A bad year for agriculture has exposed the need for business continuity plans
It has not been an easy year for UK agriculture. Flooded crops and slaughtered cattle alone have characterised a tough summer for farmers. But the actual damage to UK farming goes deeper than these everyday reports and is raising important questions about insurance cover for farmers.
The problems have mounted up in various forms for farmers this year: bird flu, flooding and foot and mouth disease (FMD). The damage of each is significant, but the cumulative effect is critical.
And this week there has been yet another problem to add to the farmers’ list. A Deloitte report has said the price of British meat is set to rise. Ruth Kimber, who chairs the National Farmers' Union in Somerset, believes consumers could have to pay between 5 and 25% more for food, depending on the produce.
So where has this left the agricultural industry? FMD is estimated to have cost the farming industry £1m a day before the EU export ban was lifted, and the floods mean a severely reduced crop output for next year.
What is more worrying though, is the risk of reputation damage. The EU export ban and higher prices, will allow foreign markets to gain an edge on British produce. If this becomes a loss of faith, this could signal bad news for British exports.
Richard Crane, food and agriculture partner at Deloitte, says, “If foreign markets close their doors to UK meat exports there could be cause for concern.”
There is good news for farmers, though. The government’s response to FMD has largely been approved of. One of the criticisms of 2001, was the lack of swift, coordinated government action to restore faith in British meat.
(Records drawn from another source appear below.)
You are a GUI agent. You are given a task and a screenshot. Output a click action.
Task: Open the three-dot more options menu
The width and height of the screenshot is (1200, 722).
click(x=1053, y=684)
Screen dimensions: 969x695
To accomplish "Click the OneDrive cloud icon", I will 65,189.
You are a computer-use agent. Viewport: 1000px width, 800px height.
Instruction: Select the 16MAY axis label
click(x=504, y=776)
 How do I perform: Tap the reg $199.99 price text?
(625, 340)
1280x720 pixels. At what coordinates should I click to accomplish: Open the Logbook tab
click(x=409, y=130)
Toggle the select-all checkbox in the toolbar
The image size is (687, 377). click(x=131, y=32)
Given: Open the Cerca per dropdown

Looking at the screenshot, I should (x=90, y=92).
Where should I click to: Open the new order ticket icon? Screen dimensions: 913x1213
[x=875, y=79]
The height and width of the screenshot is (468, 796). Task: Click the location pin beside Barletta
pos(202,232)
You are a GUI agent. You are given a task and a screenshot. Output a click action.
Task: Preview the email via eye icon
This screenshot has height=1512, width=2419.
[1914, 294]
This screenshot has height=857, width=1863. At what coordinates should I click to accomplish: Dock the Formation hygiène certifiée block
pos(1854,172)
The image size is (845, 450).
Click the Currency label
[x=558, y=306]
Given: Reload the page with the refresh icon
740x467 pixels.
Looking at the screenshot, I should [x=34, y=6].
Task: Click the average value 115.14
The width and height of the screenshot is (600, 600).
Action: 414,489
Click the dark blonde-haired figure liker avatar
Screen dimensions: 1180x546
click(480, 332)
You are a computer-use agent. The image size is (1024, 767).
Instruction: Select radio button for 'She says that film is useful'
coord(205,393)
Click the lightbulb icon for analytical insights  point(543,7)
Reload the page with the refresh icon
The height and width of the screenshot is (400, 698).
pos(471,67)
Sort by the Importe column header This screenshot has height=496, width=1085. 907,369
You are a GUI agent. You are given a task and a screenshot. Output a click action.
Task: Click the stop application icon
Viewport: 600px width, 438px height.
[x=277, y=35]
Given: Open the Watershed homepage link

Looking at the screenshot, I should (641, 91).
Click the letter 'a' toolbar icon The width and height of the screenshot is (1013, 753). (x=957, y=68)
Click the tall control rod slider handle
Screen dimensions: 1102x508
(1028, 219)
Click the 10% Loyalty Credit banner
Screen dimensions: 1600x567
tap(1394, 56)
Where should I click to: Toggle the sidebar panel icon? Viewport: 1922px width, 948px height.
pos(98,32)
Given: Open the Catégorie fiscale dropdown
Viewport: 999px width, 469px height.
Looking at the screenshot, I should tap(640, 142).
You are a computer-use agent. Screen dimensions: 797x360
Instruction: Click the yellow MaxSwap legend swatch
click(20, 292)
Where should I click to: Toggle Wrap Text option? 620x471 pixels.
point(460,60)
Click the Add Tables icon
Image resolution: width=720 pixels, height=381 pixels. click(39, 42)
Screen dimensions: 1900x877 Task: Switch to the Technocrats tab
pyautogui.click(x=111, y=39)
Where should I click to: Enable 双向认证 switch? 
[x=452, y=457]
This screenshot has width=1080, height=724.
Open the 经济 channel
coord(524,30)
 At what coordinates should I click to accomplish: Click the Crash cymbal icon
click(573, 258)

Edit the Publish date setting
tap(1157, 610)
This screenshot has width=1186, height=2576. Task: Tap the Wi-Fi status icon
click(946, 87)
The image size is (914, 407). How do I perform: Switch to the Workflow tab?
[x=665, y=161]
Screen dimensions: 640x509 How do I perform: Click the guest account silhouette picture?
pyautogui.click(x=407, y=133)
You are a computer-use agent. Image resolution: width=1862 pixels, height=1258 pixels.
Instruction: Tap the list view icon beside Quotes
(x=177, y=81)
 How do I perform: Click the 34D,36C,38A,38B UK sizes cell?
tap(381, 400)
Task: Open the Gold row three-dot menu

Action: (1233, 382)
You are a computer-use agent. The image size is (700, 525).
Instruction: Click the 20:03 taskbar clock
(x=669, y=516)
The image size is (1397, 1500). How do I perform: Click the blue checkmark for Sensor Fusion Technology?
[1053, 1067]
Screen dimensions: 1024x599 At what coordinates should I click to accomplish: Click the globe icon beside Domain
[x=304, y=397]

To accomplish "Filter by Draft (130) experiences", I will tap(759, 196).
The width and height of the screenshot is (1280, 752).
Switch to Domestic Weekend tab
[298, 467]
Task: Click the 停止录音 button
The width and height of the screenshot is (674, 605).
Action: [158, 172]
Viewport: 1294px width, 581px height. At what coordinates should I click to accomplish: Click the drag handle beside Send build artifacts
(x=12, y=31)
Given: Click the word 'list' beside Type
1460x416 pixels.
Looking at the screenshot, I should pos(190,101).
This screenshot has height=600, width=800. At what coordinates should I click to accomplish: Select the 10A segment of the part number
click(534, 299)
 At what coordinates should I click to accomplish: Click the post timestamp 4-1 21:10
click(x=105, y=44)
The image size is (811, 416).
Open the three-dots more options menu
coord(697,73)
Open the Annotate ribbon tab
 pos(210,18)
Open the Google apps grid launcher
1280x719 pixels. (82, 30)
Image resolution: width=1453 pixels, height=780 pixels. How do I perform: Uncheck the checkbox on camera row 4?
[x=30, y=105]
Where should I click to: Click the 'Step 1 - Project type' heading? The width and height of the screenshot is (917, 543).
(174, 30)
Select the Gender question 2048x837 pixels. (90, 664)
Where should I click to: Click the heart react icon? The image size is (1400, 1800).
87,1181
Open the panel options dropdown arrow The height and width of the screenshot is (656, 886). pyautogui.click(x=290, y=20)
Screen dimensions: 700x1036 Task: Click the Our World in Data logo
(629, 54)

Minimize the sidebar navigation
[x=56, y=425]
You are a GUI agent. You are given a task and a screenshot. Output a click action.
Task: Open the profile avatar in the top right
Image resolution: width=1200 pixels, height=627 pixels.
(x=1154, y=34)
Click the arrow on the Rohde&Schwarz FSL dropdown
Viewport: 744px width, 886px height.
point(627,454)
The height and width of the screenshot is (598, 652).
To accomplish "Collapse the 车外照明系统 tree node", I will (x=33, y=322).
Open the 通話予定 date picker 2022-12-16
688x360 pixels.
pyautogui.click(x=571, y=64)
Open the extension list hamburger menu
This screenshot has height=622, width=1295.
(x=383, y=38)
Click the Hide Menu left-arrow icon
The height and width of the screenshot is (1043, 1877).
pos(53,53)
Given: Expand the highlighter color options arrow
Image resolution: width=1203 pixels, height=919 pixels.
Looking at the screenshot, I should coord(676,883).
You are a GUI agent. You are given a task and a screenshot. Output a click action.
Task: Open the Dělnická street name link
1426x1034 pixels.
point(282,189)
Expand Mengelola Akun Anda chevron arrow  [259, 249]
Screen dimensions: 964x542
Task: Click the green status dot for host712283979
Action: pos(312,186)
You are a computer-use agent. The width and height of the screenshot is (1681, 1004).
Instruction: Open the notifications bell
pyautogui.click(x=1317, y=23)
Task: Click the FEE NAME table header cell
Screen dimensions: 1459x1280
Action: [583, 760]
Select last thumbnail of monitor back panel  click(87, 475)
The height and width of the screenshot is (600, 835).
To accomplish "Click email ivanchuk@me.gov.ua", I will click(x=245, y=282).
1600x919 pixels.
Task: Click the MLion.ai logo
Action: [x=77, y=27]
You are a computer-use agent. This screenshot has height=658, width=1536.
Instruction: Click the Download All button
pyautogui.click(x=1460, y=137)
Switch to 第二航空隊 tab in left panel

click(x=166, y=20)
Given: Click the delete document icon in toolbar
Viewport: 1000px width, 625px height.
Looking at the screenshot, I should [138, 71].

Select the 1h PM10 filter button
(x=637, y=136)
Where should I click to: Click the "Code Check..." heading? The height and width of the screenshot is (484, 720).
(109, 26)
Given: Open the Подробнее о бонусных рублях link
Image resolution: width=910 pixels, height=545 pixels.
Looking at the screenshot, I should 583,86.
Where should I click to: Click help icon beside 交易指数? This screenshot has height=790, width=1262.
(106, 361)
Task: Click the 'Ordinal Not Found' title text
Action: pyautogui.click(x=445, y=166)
The reputation was damaged, making the event much worse.
Robert Hall, managing consultant in Marsh’s business continuity management team, says, “This time they [the government] were cognisant of that, acted on it as quickly as they could, and were prepared to put in any measures necessary. And I think this time round that it saved the reputation of the food and the meat market.”
But the crux of the problem is the lack of insurance support available for farmers. Only 10% of farmers had business continuity insurance for this year’s FMD because it is designed only for those directly affected by the event. In the case of FMD, even farmers who were insured were only covered for the pre-slaughter value of the cattle.
It can be seen, then, why FMD and flooding is so problematic for farmers. A massive amount of the damage done is indirect and farmers are often left vulnerable. Hall says, “You need to make the distinction between those who have been directly affected by the flooding, and those indirectly affected, which is almost ten times as many.”
So farmers must look to other means of damage limitation. “When people cannot claim, then their main recourse is to have a good business continuity plan in place and mitigate the worst effects,” Hall says. “You won’t be able to remove all of them, but at least you can prepare for the worst of them.”
Having a business continuity plan in place was one of the main lessons learnt from the 2001 outbreak. However the message does not seem to be sinking in: 40% of businesses hit by floods are out of business in a year. “It is about common sense and good man management but sadly it seems a lot of businesses don't take this trouble,” confirms Hall. “As a rule of thumb, every pound spent on flood protection saves about £6 in flood damage.”
Time will tell how much damage has been done to agriculture this summer. In the meantime, however, the agricultural sector needs to remain diligent on alternative forms of mitigating risk.